In their practice, the artist duo Entangled Others, composed of Feileacan Kirkbride McCormick and Sofia Crespo, questions notions of bias in technology and the representation of natural species, proposing a return to a biological model of computation and exploring concepts of entanglement between different species and ecosystems.

For ORBIT_E Entangled Others created a work, that articulates a new contextual framework with their well-established methods. (di)atomic garden is an artwork in the form of a real-time, performative system, that explores radioactivity as a force of mutation.
Through a virtual simulation of an atomic garden, two distinct image datasets—historical agricultural crops and Antarctic marine plankton—are brought together and transformed. Each specimen planted in this virtual space is a careful translation of images into pseudo-genetic code and algorithmic encapsulation. The planted specimens can be explored through the browser interface, that acts as a safe window into this continuously growing, mutating and decaying virtual garden. 

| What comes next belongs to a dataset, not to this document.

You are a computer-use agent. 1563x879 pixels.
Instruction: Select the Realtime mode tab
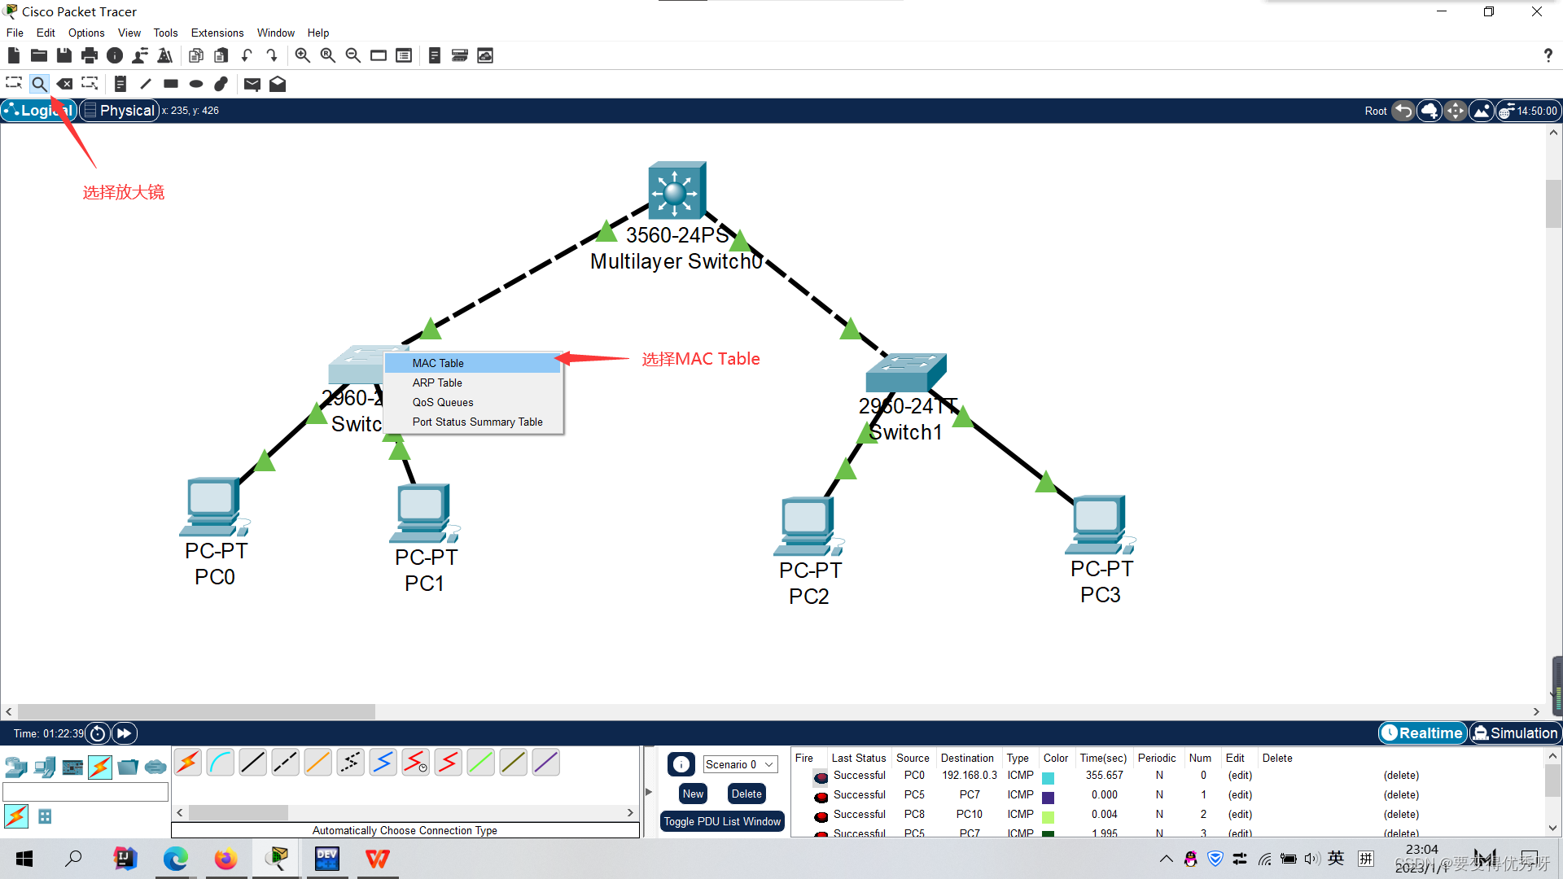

Radioactivity has a powerful, altering effect on genomic material. The work explores how two disparate datasets of images (historical agricultural crops and Antarctic marine plankton) as colliding gene pools mutate through the virtual simulation of an atomic garden. Here the atomic garden is tasked as a bridge between terrestrial and the oceanic as their borders are uneasily dissolved.
The emission of charged particles by decaying uranium ore are sampled, and then used to drive a virtual re-enactment of the atomic garden, where each image of planted specimen is translated into simulated genetic code and algorithmic structure. This new, virtual form renders them vulnerable to mutation when irradiated by charged particle beams, causing them to mutate and interact with one another.

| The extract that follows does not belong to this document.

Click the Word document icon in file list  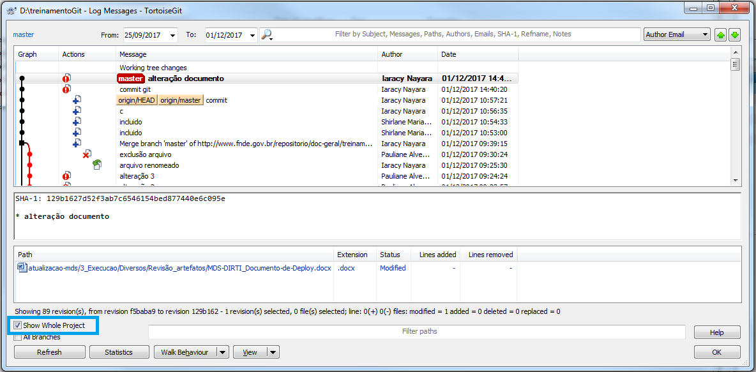click(22, 268)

The project draws on the little-known history of atomic gardens – experimental fields developed after the Second World War to research “peaceful” applications of nuclear energy. By exposing crops to radioactive materials, researchers induced mutations that sometimes resulted in higher yields, new colours, or novel forms.
Remarkably, some of these varieties still appear in contemporary seed catalogues. At the same time nuclear weapons testing, reactor accidents, and industrial activities introduced radioactive residues into the world’s oceans. As a result, many marine organisms—from plankton to fish—now live with chronic, low-level exposure. While the effects of high radiation doses are well studied, the long-term ecological consequences of low doses remain uncertain, particularly when combined with ocean warming and acidification. These unresolved questions form the conceptual backbone of (di)atomic garden.

About the artists

Entangled Others is an experimental artist duo composed of Feileacan Kirkbride McCormick and Sofia Crespo. In their practice, McCormick and Crespo explore the strange and unsettling spaces that lie between human technologies and non-human worlds, advocating for the dissolution of the distance we impose between ourselves and the richness of our interdependent existence. Their work questions notions of technological bias and the representation of natural species, proposing new ways of understanding the relationships between humans, technology, and more-than-human life. Their work has been presented internationally at institutions and events including the Victoria & Albert Museum in London, NeueHouse LA in Los Angeles, Oxford University, and the UNESCO headquarters in Paris


About the curator

Marlene Wenger is an art historian and curator specialising in digital and post-digital artistic practices. She studied at the University of Bern and the Freie Universität Berlin, earning her doctorate in 2021 with a thesis on post-digital exhibition strategies. After completing her studies, she worked for Art Basel Unlimited, the Migros Museum of Contemporary Art in Zurich, and as an assistant at Stadtgalerie Bern, as well as curating a private video art collection in Bern. From 2020 to 2023 she served as a curatorial assistant in the Contemporary Art department at the Kunstmuseum Bern. Since 2023, she has been Head of Programme and curator at the House of Electronic Arts (HEK) in Basel, where she co-curated projects including Virtual Beauty (2024) and Other Intelligences (2025). In her curatorial work, she develops long-term projects and programme strands focused on digital culture, artificial intelligence, augmented reality, gaming, and contemporary forms of online subjectivity.